### Task statement:
Produce again, without any change, the lines running from the one with "You are a computer-use agent. This" through the final line of the data below, and only those.

### Input records:
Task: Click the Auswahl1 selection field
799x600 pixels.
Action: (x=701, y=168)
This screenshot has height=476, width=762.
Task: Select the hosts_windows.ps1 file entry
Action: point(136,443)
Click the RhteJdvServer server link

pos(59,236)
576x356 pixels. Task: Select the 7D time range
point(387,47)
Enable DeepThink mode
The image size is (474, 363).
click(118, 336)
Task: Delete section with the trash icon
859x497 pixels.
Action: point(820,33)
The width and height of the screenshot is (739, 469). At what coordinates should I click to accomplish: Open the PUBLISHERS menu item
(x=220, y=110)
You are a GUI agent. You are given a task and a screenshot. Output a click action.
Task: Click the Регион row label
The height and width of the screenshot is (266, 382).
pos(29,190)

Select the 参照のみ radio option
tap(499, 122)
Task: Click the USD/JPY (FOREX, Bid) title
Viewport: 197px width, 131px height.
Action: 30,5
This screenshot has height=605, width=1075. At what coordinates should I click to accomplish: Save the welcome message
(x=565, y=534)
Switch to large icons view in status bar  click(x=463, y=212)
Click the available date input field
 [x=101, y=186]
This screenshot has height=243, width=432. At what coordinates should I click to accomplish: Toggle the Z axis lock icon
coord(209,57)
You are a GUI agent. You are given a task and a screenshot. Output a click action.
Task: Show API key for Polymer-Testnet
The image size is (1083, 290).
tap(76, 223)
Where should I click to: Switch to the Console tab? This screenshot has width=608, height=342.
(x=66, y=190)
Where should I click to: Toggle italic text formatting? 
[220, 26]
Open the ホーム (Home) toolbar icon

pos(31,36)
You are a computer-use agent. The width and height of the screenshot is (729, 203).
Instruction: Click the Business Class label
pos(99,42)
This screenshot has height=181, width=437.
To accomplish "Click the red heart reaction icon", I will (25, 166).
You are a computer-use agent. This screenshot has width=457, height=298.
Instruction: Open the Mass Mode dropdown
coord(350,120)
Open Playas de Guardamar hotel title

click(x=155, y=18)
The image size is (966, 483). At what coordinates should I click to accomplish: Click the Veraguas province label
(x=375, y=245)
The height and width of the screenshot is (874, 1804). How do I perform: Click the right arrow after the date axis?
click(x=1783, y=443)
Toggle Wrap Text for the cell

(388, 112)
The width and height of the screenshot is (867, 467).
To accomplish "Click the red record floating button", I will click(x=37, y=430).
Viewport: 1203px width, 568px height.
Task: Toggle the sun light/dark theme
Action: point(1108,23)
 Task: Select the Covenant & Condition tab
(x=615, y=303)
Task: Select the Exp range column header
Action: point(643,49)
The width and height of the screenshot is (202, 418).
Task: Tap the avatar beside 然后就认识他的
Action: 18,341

### Output below:
You are a computer-use agent. This screenshot has width=457, height=298.
Instruction: Open the Mass Mode dropdown
coord(350,120)
Open Playas de Guardamar hotel title

click(x=155, y=18)
The image size is (966, 483). At what coordinates should I click to accomplish: Click the Veraguas province label
(x=375, y=245)
The height and width of the screenshot is (874, 1804). How do I perform: Click the right arrow after the date axis?
click(x=1783, y=443)
Toggle Wrap Text for the cell

(388, 112)
The width and height of the screenshot is (867, 467).
To accomplish "Click the red record floating button", I will click(x=37, y=430).
Viewport: 1203px width, 568px height.
Task: Toggle the sun light/dark theme
Action: point(1108,23)
 Task: Select the Covenant & Condition tab
(x=615, y=303)
Task: Select the Exp range column header
Action: point(643,49)
The width and height of the screenshot is (202, 418).
Task: Tap the avatar beside 然后就认识他的
Action: 18,341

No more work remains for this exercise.